Economia

Vantagens e riscos da reforma do ICMS no Mato Grosso

A unificação da alíquota do imposto no estado deve torná-lo mais simples, mas a mudança pode levar a injustiças, como o aumento da cesta básica

Apoie Siga-nos no

O Estado do Mato Grosso está em vias de realizar uma importante reforma do ICMS que pode servir de exemplo para outros estados e ser o início de uma reforma tributária do consumo até se chegar a um Imposto sobre o Valor Agregado (IVA).

A intenção dela, orientada por professores da Fundação Getúlio Vargas (FGV), é simplificar o ICMS, deixá-lo com menos exceções (mais neutro) e mais transparente. Tudo positivo e até elementar.

Uma reforma mais completa vem sendo proposta por este autor em diversos textos e foi genericamente suscitada em outubro de 2015 numa das reuniões do Brasil Central, bloco de estados da região centro-oeste com o reforço de Rondônia, criado por sugestão e entusiasmo de Roberto Mangabeira Unger tendo como um dos objetivos uma reforma tributária.
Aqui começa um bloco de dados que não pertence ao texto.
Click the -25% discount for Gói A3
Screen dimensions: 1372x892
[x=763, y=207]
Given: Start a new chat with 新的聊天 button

Membros da extinta Secretaria de Assuntos Estratégicos, da qual Unger foi ministro e este autor foi assessor, participavam das reuniões do bloco que estava em formação. É gratificante ver que algo vá se tornar realidade.

Uma das várias dificuldades de se reformar tributos sobre o consumo com o objetivo de torná-los mais simples e neutros é o trade-off entre eficiência e equidade. A reforma divulgada pelo Mato Grosso busca melhorar a eficiência econômica do ICMS. Nada mais louvável.
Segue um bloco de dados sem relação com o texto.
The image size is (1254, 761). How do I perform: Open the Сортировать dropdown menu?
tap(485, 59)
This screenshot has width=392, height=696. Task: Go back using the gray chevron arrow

Ao se fazer isso, contudo, haverá ganhadores e perdedores de curto, médio e longo prazos, como quase sempre acontece em reformas. Com todo o respeito ao slogan do Mato Grosso, que diz “todos pagarão menos tributos”, isso é uma inverdade.

Alguns sairão perdendo. É por isso que reformas assim normalmente vêm acompanhadas de medidas acessórias para amenizar ou desfazer os seus efeitos negativos, buscando resultados positivos no agregado do todo complexo de medidas.

É preciso entrelaçar a reforma do ICMS com outras políticas públicas para minimizar os seus efeitos negativos e maximizar os positivos.

Considerando que o Brasil é o Brasil, e não a Nova Zelândia, modelo utilizado como base pelo estado da região Centro-Oeste, é preciso levar em conta que se está em um dos países mais desiguais de todo o planeta e no meio de uma imensa crise de demanda.

Ao se unificar a alíquota do ICMS em uma só, eliminando exceções, termina-se aumentando alíquotas que eram minoradas e reduzindo outras que eram majoradas em relação à alíquota base. Serão extintos incentivos fiscais e regimes especiais, e assim por diante. Essas mudanças provocam efeitos incontáveis em espiral ao longo da economia, que precisam ser muito bem avaliados.

Algumas dessas mudanças deveriam ser pensadas em termos de phase in e phase out, ou seja, talvez precisassem ser graduais. É preciso pensar o impacto delas especialmente sobre aqueles que têm menos renda, que são a imensa maioria e dos quais a economia depende muito para voltar a crescer.

Presume-se que estão sendo feitas todas as análises e cálculos econométricos para mensurar os impactos da reforma em cada setor e em cada classe social, e a definição da alíquota, que ainda não ocorreu, deve ser um resultado dessas análises.

Utilizar o modelo neozelandês é interessante em princípio. Como em todo uso de modelo, todavia, é necessária uma cuidadosa adaptação à realidade específica. A alíquota da tributação total do consumo na Nova Zelândia é de 15%, enquanto que a alíquota base hoje do ICMS do Mato Grosso é de 17%.

No entanto, ainda são cobrados no Brasil, mas não nos demais países, PIS e COFINS em todos os setores (indústria, comércio e serviços), além do IPI no caso das indústrias e de muitas empresas comerciais, que o pagam como equiparadas a industriais.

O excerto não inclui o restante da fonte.